### Exercise instructions
Beginning at the line that holds "Task: Click bold", repeat every line through the last line of the material, exactly, and drop any pictures.

### Data for processing
((

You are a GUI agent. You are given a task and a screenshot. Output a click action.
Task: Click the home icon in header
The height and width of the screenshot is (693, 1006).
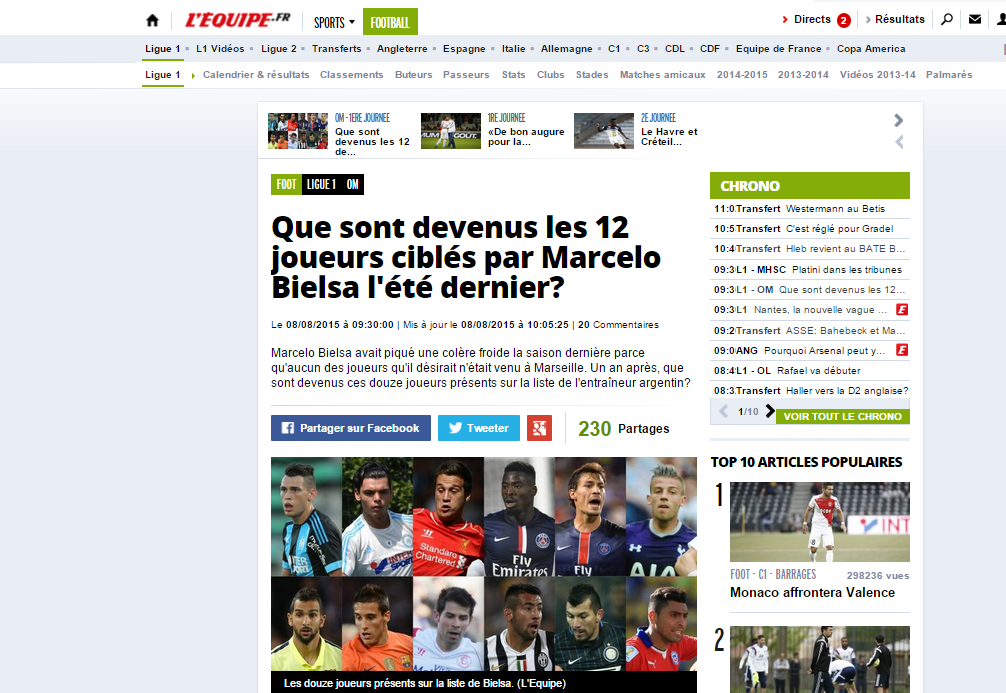(152, 20)
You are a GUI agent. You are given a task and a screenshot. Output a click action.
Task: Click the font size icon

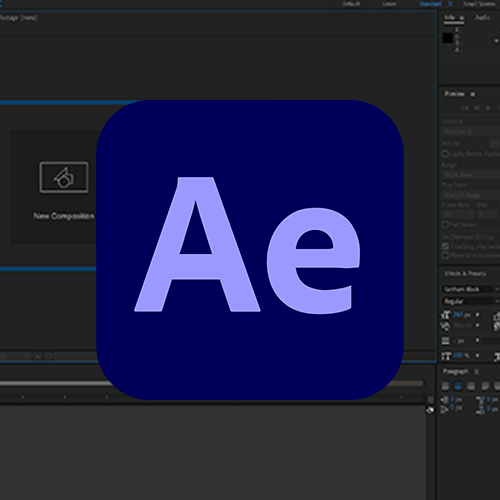[x=445, y=314]
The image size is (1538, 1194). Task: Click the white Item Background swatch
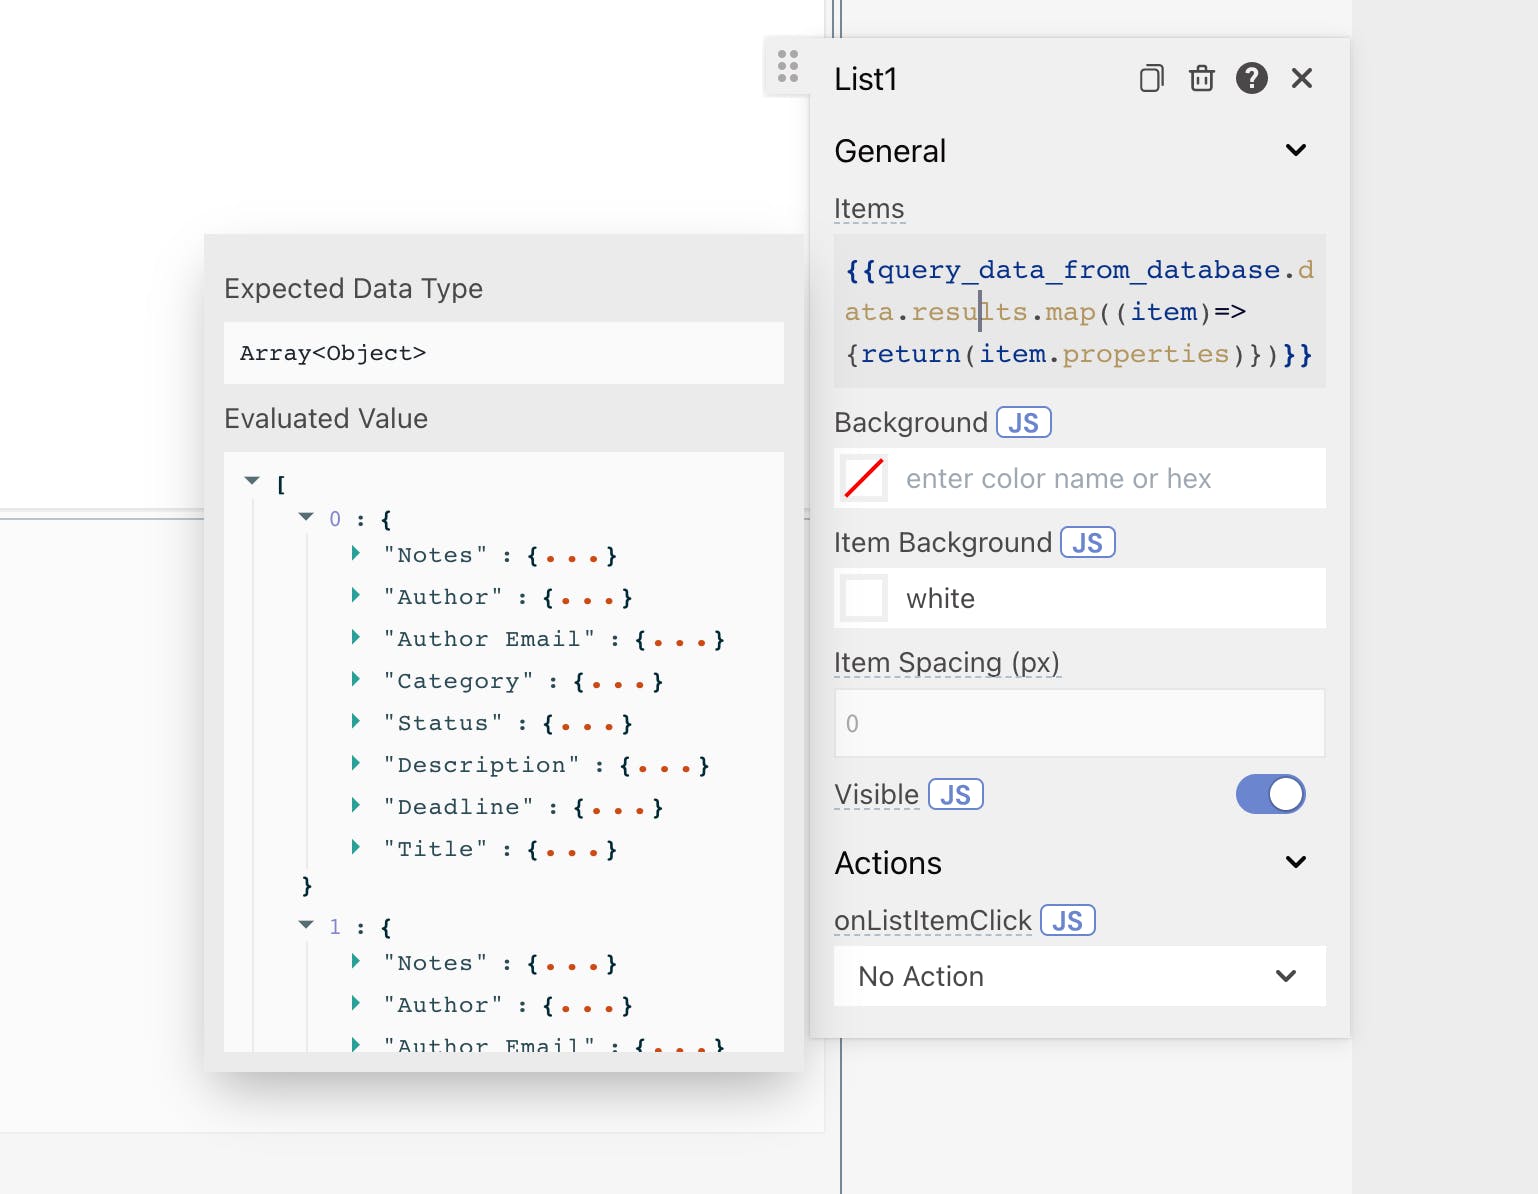863,598
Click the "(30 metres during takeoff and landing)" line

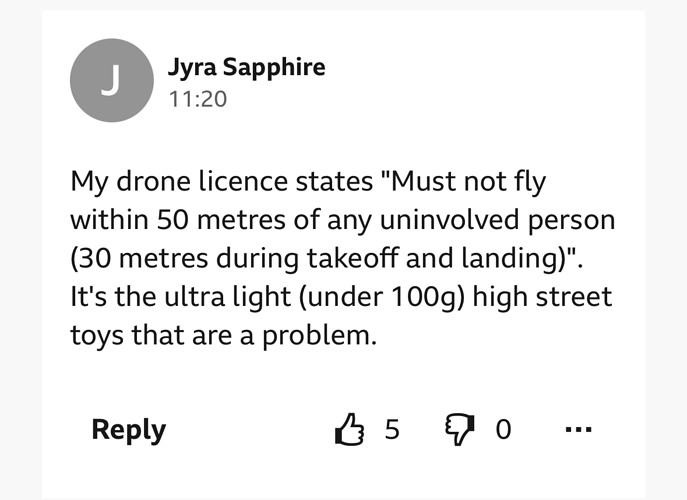click(327, 258)
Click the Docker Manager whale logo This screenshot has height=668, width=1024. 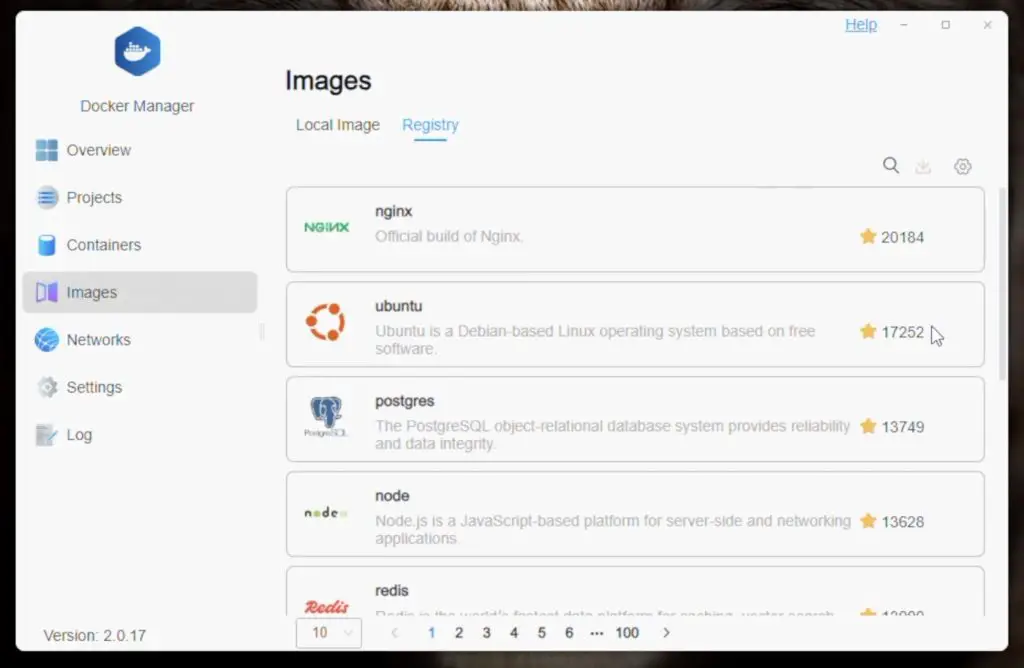pos(137,52)
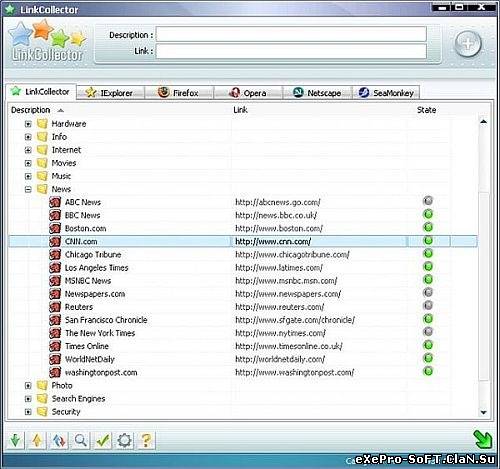Click the gray state indicator for Reuters
The height and width of the screenshot is (469, 500).
[x=428, y=306]
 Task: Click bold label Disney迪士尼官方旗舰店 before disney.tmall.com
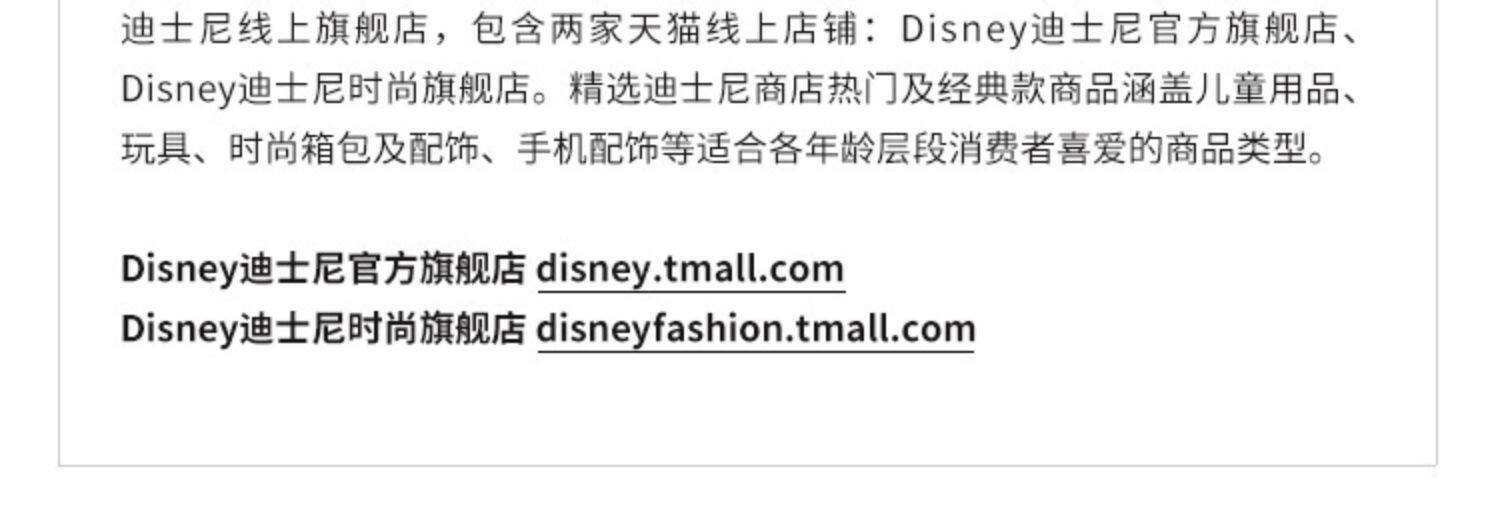(323, 269)
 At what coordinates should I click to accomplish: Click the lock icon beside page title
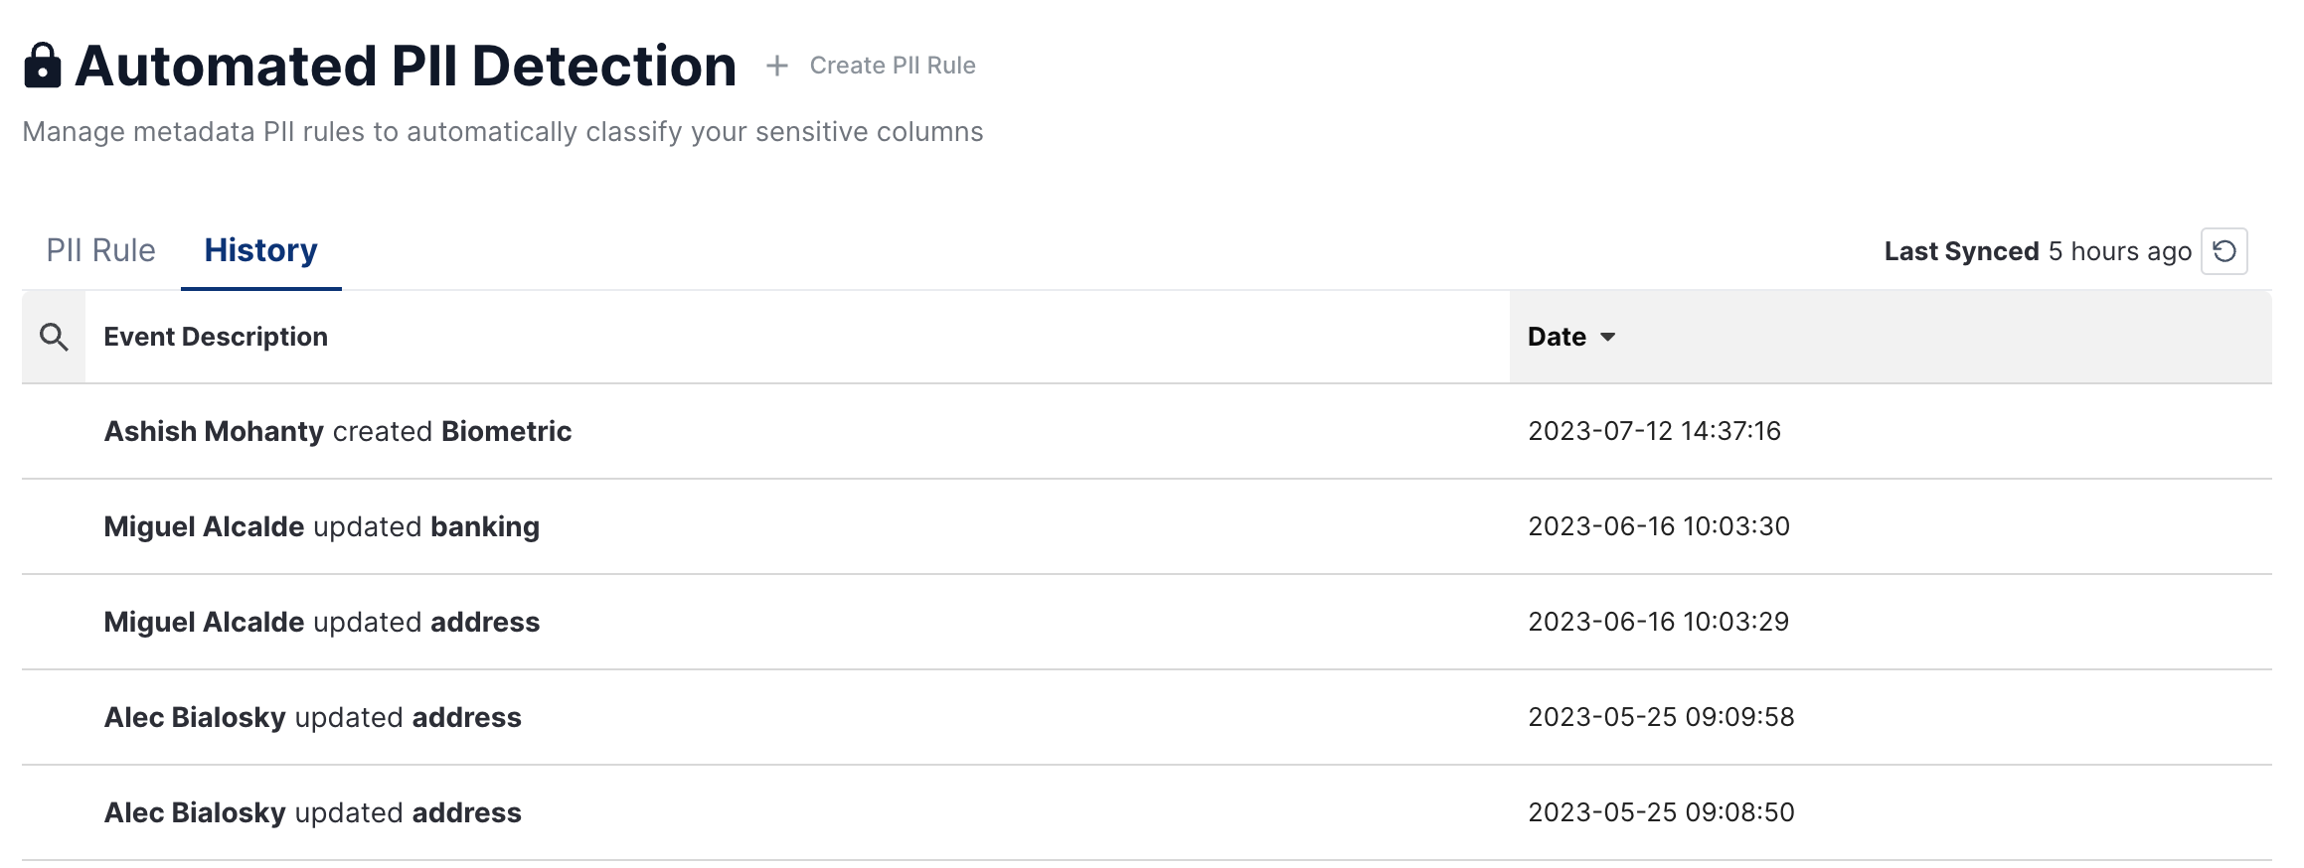point(42,66)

))

### Written solution
 Task: Click bold label Disney迪士尼官方旗舰店 before disney.tmall.com
(323, 269)
 At what coordinates should I click to accomplish: Click the lock icon beside page title
point(42,66)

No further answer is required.